**WORK INSTRUCTIONS**
Retype everything from "In Tom's final" down to "(Williams, pg. 97)" in the passage about the candlelight, with every word and punctuation mark unchanged.

**PASSAGE TO READ**

The candlelight is required because the lights go out, Tom fails to pay the bill.
The dim light allows Laura and Jim to have a romantic moment, that will be brief, before the darkness descends on any possible relationship or romance between the two.
The candlelight could represent the fading light that is going out of all the Wingfield's lives, soon they will be enveloped in emotional darkness when Tom leaves the family. They are already literally in the dark, with no lights.
Amanda's world goes dark when she finds out that Jim is not available and then when she argues with Tom about it, and he subsequently leaves the family.
Tom's world certainly goes dark after he leaves his family. He is tormented by guilt for the rest of his life with regard to leaving his sister.
In Tom's final speech he says:
"The cities swept about me like dead leaves, leaves that were brightly colored but torn away from the branches. I would have stopped, but I was pursued by something. Oh Laura, Laura, I tried to leave you behind me, but I am more faithful than I intended to be!" (Williams, pg. 97)

**PROVIDED DATA**
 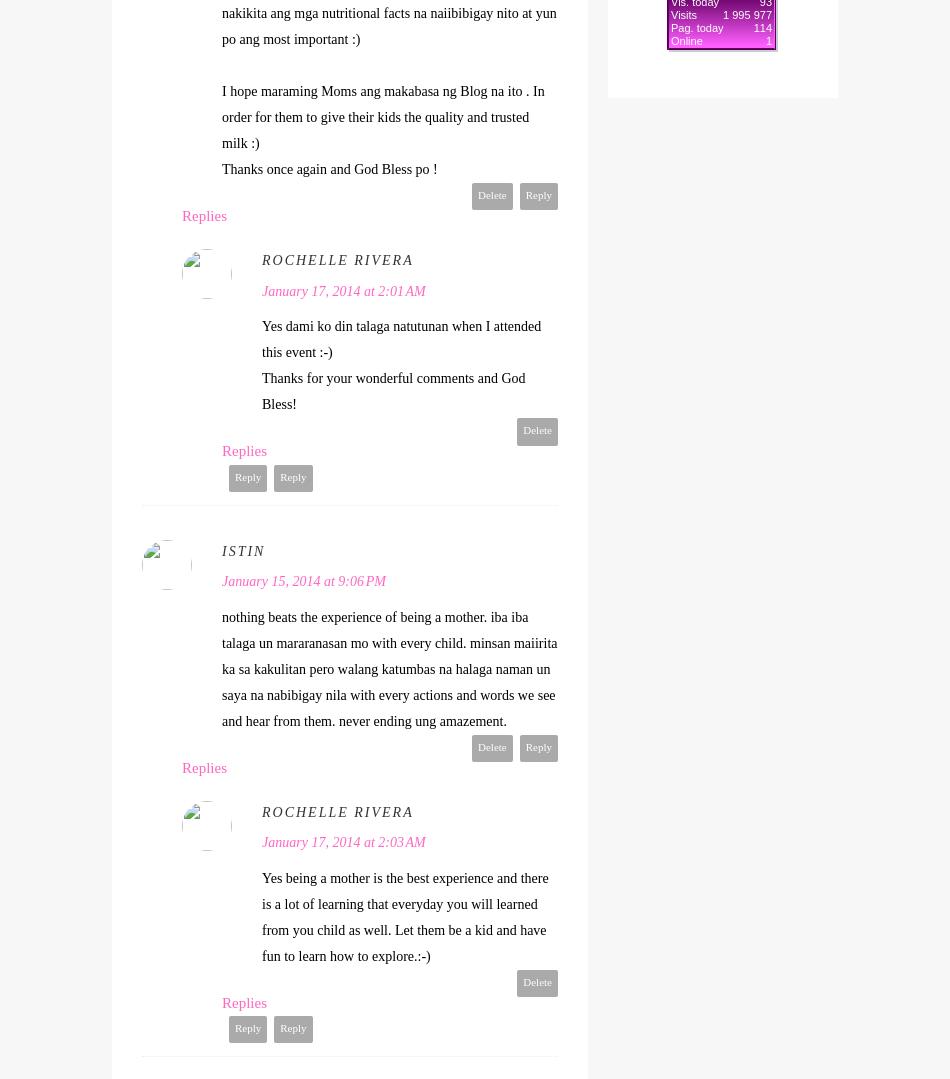 What do you see at coordinates (242, 549) in the screenshot?
I see `'Istin'` at bounding box center [242, 549].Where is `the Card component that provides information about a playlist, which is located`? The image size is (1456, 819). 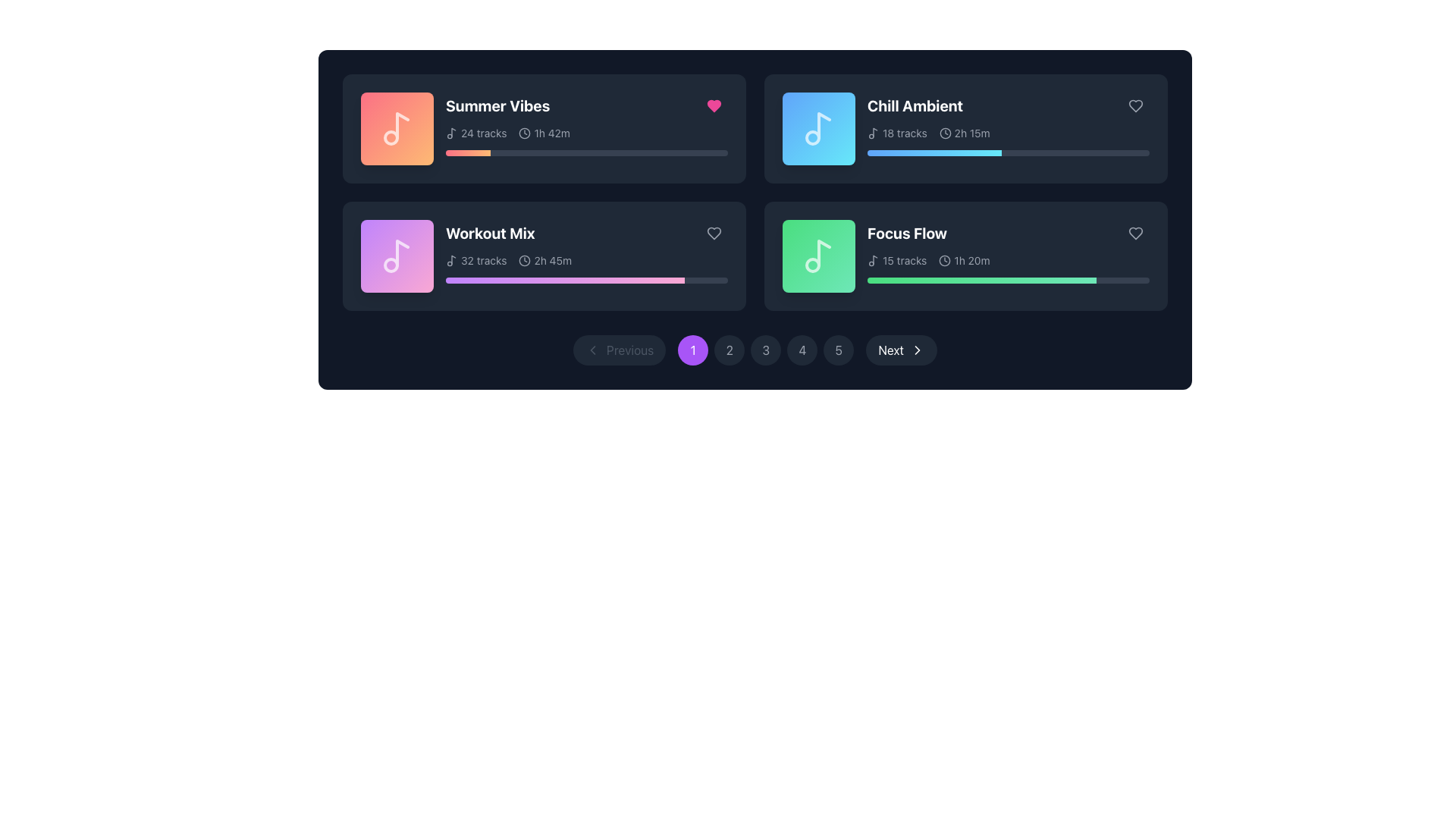 the Card component that provides information about a playlist, which is located is located at coordinates (544, 256).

**RESULT**
In Tom's final speech he says:
"The cities swept about me like dead leaves, leaves that were brightly colored but torn away from the branches. I would have stopped, but I was pursued by something. Oh Laura, Laura, I tried to leave you behind me, but I am more faithful than I intended to be!" (Williams, pg. 97)